The automatic speech recognition technology has three basic principles: first, the language information in the speech signal is encoded according to the time variation pattern of the short-term amplitude spectrum; the second speech is readable, that is, its acoustic signal can be ignored regardless of what the speaker is trying to convey. In the case of information content, it is represented by dozens of distinctive and discrete symbols; the third voice interaction is a cognitive process and thus cannot be separated from the grammatical, semantic and pragmatic structures of the language.
Acoustic model
The model of the speech recognition system usually consists of two parts: the acoustic model and the language model, which correspond to the calculation of the speech-to-syllable probability and the calculation of the syllable-to-word probability. Acoustic modeling
search for
The search in continuous speech recognition is to find a sequence of word models to describe the input speech signal, thereby obtaining a sequence of word decoding. The search is based on scoring the acoustic model scores in the formula and the language model. In actual use, it is often necessary to add a high weight to the language model based on experience and set a long word penalty score.
System implementation
The requirement for the speech recognition system to select the recognition primitive is that it has an accurate definition and can obtain sufficient data for training, which is general. English usually uses context-sensitive phoneme modeling. The collaborative pronunciation of Chinese is not as serious as English, and syllable modeling can be used. The size of the training data required by the system is related to the complexity of the model. The model is designed to be too complex to exceed the training data provided, resulting in a sharp drop in performance.

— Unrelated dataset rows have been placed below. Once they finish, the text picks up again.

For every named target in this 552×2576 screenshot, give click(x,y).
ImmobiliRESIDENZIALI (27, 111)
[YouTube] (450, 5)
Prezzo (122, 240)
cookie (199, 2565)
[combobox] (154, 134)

Dictation: Large vocabulary, non-specific people, continuous speech recognition systems are often referred to as dictation machines. Its architecture is the HMM topology based on the aforementioned acoustic model and language model. During the training, the model parameters are obtained by using the forward-backward algorithm for each primitive. When identifying, the primitives are concatenated into words, and the silent model is added between the words and the language model is introduced as the transition probability between words to form a cyclic structure. The algorithm performs decoding. In order to improve the efficiency of Chinese, it is a simplified method to improve efficiency by first segmenting and then decoding each segment.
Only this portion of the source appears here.